• _Input material_

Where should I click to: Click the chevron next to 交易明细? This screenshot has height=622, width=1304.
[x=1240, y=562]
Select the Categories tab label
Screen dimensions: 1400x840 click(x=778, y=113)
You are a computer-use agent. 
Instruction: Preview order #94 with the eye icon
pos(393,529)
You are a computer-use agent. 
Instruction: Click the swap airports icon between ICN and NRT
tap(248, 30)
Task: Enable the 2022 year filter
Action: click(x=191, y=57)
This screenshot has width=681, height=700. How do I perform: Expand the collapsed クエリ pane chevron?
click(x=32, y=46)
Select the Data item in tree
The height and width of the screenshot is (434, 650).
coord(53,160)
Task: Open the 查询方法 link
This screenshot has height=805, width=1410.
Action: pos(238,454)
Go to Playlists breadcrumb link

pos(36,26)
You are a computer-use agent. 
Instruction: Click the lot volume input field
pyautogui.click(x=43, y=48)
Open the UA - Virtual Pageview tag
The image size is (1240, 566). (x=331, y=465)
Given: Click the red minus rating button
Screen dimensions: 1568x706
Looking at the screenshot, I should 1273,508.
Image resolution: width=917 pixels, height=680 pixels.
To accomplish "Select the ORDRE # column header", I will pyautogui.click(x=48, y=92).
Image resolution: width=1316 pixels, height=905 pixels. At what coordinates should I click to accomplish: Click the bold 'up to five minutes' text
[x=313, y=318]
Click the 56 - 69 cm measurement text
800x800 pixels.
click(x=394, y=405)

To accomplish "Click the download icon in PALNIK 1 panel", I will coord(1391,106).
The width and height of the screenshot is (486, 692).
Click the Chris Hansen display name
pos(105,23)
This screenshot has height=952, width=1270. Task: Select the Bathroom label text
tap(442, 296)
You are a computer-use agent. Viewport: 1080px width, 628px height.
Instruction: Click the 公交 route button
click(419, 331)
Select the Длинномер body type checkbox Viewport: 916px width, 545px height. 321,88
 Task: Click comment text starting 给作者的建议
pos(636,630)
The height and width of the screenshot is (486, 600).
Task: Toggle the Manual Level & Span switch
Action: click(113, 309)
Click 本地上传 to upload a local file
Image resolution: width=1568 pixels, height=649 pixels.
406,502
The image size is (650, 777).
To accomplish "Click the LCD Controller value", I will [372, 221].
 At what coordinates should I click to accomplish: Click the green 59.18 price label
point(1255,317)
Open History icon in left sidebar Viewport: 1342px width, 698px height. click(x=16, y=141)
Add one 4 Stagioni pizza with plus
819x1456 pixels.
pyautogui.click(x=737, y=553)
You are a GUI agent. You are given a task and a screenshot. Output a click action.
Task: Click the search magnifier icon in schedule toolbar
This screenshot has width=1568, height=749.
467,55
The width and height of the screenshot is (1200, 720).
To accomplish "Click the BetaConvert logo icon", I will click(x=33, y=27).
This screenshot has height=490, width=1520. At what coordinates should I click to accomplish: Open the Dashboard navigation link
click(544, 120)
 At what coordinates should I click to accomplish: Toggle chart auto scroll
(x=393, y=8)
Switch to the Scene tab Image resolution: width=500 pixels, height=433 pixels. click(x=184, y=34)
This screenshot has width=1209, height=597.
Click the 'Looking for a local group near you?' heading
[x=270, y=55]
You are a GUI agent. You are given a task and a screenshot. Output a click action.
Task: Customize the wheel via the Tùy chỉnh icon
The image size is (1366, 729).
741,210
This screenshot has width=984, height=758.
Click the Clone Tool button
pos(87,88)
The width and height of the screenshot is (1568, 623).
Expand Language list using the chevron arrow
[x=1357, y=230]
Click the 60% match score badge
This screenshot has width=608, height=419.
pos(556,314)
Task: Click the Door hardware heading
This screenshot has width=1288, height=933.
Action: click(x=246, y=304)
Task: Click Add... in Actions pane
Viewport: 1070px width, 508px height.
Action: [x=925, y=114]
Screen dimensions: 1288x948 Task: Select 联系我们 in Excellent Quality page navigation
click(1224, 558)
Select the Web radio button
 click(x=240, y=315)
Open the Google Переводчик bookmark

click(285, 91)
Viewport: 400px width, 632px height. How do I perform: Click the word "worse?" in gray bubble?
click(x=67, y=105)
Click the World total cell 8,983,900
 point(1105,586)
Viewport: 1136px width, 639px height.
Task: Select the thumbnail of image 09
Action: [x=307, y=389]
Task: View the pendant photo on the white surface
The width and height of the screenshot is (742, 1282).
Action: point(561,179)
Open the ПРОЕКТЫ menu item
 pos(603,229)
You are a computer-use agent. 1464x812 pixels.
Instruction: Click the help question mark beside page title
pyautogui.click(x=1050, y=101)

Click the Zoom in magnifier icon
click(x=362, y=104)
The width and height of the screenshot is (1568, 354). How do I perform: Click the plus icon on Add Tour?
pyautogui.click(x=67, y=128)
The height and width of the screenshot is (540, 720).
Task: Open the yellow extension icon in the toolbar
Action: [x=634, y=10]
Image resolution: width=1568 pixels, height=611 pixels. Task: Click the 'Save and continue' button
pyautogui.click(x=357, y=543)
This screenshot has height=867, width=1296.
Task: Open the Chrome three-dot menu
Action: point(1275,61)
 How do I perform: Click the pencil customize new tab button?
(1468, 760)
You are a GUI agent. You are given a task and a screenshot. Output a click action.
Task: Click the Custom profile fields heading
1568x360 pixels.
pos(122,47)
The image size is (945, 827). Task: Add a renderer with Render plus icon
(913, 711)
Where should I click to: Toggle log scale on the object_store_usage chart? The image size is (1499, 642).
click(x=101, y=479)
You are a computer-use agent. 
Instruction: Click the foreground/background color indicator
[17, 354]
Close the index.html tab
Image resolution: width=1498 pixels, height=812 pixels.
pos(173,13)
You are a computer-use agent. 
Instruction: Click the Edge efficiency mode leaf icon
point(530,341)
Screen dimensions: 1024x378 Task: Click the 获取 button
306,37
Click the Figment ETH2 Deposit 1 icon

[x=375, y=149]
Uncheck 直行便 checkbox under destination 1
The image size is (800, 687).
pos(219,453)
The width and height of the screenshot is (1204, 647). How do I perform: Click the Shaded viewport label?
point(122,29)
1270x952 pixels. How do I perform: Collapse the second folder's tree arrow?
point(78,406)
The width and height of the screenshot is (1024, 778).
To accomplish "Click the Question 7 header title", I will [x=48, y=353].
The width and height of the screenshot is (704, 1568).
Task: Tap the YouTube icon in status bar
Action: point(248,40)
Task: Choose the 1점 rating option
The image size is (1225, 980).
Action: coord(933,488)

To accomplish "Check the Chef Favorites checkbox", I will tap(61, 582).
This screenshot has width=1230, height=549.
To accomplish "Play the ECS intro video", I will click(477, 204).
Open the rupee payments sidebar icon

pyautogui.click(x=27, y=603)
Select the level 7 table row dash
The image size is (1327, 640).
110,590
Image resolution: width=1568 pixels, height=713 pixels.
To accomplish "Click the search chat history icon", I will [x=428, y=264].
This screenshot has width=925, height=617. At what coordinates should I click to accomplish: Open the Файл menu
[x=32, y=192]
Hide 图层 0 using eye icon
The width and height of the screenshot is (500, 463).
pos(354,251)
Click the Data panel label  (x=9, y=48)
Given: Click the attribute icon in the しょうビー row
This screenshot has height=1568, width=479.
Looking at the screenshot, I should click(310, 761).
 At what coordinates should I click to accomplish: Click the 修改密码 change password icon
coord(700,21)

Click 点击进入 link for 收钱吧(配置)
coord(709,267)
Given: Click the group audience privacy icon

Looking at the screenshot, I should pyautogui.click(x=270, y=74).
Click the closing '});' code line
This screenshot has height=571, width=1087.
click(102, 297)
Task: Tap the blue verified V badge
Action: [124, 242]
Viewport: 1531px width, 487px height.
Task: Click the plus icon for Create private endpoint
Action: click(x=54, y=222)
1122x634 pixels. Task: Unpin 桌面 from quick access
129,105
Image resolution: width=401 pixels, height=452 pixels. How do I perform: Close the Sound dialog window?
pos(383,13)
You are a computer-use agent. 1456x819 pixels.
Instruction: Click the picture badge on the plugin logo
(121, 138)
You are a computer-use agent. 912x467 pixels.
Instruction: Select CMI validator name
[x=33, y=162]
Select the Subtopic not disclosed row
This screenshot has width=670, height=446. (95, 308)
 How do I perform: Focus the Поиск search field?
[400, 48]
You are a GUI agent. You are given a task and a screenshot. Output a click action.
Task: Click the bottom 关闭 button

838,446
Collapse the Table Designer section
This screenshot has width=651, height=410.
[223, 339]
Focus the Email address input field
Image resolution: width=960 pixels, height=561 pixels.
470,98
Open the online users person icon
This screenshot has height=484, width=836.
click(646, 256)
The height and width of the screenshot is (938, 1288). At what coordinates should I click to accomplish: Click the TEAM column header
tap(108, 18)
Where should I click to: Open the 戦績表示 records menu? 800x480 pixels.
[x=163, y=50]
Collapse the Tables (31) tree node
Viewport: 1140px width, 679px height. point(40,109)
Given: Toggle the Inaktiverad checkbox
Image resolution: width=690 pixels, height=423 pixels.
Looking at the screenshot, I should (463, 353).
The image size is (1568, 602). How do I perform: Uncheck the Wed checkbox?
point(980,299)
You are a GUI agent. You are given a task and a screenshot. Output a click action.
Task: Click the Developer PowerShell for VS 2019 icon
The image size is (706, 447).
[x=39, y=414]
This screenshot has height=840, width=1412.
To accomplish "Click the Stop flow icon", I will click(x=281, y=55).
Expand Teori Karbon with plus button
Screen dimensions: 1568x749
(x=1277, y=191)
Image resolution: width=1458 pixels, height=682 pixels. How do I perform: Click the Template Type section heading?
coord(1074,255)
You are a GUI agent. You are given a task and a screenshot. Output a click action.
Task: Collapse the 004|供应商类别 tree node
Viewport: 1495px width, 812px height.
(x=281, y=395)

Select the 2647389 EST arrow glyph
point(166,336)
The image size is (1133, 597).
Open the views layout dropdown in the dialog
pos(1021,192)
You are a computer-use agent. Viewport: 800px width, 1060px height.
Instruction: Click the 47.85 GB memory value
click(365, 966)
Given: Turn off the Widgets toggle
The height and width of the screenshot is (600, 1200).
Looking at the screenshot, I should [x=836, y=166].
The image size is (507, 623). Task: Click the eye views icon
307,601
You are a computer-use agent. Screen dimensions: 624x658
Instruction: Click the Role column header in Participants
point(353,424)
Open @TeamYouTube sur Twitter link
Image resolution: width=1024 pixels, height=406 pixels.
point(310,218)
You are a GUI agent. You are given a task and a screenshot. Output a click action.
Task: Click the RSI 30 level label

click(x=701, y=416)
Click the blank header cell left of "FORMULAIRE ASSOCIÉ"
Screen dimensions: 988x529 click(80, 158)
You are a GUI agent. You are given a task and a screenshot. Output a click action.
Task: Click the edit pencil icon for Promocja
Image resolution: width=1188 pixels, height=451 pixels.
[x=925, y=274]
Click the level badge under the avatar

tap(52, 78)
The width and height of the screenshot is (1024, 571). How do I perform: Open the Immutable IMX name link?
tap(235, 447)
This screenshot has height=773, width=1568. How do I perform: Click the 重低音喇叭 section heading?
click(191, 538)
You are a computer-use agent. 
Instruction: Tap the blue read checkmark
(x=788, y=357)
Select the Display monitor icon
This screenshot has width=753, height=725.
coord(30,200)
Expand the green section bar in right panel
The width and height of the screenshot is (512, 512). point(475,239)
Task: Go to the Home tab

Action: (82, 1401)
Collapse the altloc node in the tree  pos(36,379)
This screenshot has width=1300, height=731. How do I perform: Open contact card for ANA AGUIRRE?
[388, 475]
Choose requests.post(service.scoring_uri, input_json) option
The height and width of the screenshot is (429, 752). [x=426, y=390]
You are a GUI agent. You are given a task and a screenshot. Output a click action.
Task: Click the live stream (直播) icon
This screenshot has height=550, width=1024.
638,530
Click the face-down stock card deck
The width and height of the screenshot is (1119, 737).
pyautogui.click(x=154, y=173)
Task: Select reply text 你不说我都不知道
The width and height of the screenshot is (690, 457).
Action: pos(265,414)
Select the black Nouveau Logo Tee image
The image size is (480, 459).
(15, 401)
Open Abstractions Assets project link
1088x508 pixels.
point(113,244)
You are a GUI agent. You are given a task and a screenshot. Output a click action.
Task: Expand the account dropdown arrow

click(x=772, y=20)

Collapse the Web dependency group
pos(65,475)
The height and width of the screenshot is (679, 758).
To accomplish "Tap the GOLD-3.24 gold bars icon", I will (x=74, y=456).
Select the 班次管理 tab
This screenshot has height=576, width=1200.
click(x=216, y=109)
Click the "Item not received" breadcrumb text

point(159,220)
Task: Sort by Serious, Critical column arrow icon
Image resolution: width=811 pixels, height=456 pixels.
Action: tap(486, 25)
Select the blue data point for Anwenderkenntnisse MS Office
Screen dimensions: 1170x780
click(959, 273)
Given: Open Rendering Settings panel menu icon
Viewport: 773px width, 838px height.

• _Exercise brief_
In the listing above, locate the line containing "Click the World total cell 8,983,900" and the line containing "You are a computer-use agent. 1464x812". Extract those two lines and every line between them, exactly as written, and only those.

• _Solution for this problem_
Click the World total cell 8,983,900
 point(1105,586)
Viewport: 1136px width, 639px height.
Task: Select the thumbnail of image 09
Action: [x=307, y=389]
Task: View the pendant photo on the white surface
The width and height of the screenshot is (742, 1282).
Action: point(561,179)
Open the ПРОЕКТЫ menu item
 pos(603,229)
You are a computer-use agent. 1464x812 pixels.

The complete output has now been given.